The PM10 results ranged from 52 to 111 μg/m3 (micrograms per cubic metre) during Deepavali day against the prescribed standard of 100. The PM 2.5 results ranged from 32 to 59 μg/m3 of air against the prescribed standard of 60, says a report.

The gaseous pollutants, Sulphur- di-oxide (SO2) and Nitrogen- di-oxide (NO2) were found to be well within the prescribed standards as well.

The report said that the air quality index in major residential areas of the city such as Thiruvallikeni was "moderate", in Sowcarpet (commercial) "satisfactory" and in Besant Nagar, T Nagar and Nungambakkam "good".

On ambient noise, the report said that it ranged from 71 to 78 dB on Deepavali, while it ranged from 54 to 69 decibel (dB) during pre-Deepavali (November 9).
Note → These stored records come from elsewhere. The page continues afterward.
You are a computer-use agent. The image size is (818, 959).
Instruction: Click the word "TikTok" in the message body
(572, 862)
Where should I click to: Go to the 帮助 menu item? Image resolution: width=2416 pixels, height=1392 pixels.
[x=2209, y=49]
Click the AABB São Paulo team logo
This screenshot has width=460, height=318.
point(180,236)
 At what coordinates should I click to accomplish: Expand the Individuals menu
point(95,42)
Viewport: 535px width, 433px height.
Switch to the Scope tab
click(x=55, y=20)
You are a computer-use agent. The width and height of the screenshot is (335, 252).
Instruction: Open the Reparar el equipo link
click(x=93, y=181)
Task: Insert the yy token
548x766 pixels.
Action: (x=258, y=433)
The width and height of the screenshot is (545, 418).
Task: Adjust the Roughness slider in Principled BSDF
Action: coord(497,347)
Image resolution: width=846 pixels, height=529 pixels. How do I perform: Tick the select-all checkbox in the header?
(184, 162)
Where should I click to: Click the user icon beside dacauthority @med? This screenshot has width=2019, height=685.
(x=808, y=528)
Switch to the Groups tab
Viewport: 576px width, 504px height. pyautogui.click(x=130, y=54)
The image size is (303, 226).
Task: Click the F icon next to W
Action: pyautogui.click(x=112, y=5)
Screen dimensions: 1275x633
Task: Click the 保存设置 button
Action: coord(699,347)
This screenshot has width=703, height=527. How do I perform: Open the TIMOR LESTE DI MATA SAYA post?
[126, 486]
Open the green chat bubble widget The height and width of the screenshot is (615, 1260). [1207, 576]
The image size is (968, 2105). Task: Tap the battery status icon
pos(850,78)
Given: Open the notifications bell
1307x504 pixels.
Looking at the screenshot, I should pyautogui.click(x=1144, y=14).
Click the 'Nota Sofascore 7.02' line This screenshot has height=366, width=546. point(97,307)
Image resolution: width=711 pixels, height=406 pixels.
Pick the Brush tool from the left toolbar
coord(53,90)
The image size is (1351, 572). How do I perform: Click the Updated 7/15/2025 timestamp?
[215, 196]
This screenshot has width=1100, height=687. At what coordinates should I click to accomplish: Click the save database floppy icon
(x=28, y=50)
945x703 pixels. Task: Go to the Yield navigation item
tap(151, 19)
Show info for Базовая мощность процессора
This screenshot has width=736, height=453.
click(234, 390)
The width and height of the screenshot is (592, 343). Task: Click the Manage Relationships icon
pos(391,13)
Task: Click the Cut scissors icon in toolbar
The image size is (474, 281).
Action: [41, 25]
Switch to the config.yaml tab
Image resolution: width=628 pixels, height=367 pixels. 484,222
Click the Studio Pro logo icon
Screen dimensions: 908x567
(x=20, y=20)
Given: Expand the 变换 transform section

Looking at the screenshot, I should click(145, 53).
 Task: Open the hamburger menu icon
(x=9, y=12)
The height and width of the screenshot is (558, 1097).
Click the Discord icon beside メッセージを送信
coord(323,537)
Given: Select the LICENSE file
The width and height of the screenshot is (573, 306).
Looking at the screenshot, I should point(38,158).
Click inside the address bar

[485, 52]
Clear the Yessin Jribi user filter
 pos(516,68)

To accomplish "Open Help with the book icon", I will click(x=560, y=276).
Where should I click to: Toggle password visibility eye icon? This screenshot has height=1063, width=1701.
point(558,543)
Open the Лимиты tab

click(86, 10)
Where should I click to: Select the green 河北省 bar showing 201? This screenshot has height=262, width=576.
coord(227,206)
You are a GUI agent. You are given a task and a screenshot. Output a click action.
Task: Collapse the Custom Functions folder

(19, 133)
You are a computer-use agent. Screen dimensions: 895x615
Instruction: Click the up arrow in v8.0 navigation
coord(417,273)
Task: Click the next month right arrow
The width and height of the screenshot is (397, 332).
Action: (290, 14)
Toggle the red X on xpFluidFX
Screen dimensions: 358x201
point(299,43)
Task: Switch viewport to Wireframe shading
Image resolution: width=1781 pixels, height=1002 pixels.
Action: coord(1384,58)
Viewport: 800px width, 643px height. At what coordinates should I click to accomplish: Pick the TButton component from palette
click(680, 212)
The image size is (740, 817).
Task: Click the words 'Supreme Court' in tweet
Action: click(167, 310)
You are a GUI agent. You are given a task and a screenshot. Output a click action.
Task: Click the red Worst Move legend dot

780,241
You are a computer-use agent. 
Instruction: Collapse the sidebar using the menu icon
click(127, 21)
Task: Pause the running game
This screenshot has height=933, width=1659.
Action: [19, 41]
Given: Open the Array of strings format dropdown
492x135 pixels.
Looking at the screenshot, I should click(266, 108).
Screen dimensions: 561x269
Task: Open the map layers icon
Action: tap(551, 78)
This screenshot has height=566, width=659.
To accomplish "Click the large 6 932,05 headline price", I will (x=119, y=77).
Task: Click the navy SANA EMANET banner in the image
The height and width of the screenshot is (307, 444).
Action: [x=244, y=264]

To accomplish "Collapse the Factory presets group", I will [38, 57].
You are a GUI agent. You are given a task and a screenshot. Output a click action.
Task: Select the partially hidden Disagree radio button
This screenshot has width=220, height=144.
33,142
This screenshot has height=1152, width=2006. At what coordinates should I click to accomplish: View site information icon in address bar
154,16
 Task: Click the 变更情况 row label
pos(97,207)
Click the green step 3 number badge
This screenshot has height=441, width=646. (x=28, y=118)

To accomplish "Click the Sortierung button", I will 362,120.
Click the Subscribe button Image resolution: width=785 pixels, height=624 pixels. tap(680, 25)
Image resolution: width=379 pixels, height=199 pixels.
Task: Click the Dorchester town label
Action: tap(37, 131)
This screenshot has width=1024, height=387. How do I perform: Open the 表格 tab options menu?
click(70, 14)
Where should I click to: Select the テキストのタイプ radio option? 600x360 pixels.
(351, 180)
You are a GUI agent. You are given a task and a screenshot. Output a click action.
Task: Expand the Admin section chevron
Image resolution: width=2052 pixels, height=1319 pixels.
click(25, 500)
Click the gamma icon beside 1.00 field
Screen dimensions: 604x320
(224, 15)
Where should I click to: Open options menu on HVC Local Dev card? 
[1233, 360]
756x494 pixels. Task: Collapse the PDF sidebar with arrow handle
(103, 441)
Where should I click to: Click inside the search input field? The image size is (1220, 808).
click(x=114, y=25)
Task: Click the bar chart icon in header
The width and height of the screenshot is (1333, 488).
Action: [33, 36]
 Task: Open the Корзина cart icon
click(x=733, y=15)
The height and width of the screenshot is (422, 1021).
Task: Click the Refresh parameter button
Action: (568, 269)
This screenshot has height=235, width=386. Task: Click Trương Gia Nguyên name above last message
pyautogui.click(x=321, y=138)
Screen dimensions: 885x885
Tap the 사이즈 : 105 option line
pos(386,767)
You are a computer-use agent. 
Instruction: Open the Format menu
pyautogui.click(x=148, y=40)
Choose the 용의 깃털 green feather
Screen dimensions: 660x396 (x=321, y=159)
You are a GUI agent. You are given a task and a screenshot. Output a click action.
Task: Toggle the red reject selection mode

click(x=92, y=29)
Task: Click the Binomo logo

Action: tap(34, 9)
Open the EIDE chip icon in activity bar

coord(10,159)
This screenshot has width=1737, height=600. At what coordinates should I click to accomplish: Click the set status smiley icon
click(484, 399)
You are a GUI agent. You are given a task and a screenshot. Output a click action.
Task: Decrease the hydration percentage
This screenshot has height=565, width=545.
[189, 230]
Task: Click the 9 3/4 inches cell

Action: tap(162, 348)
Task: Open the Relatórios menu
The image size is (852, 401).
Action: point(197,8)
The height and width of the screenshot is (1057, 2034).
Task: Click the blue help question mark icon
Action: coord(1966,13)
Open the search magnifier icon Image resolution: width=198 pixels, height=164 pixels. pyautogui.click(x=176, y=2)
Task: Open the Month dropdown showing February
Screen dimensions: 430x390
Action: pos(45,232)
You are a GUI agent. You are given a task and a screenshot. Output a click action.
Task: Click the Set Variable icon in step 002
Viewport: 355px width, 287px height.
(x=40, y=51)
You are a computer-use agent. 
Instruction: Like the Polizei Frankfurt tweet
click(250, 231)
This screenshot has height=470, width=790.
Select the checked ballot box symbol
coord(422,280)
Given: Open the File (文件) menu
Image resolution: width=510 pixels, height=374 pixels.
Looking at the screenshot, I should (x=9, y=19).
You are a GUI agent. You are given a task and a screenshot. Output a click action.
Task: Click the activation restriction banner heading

However it was significantly lesser compared to 2019, the report said. 

The considerable reduction of pollution level and noise level was mainly due to the public co-operation as per the directions of the Supreme Court on reducing fireworks, the report said adding that awareness among the public due to COVID-19 was also a factor attributed to the decrease in pollution level.

'Less burn injury cases reported this year'

Deepavali often keeps doctors busy with patients presenting with burn injuries. Three government hospitals together treated over 30 cases on Deepavali day. "The number of burn injuries sustained while bursting crackers have come down this year," say doctors. Kilpauk Medical College Hospital which set up a special ward for burn injuries treated seven patients. The Government Stanley Medical College Hospital treated 25 burn injury cases.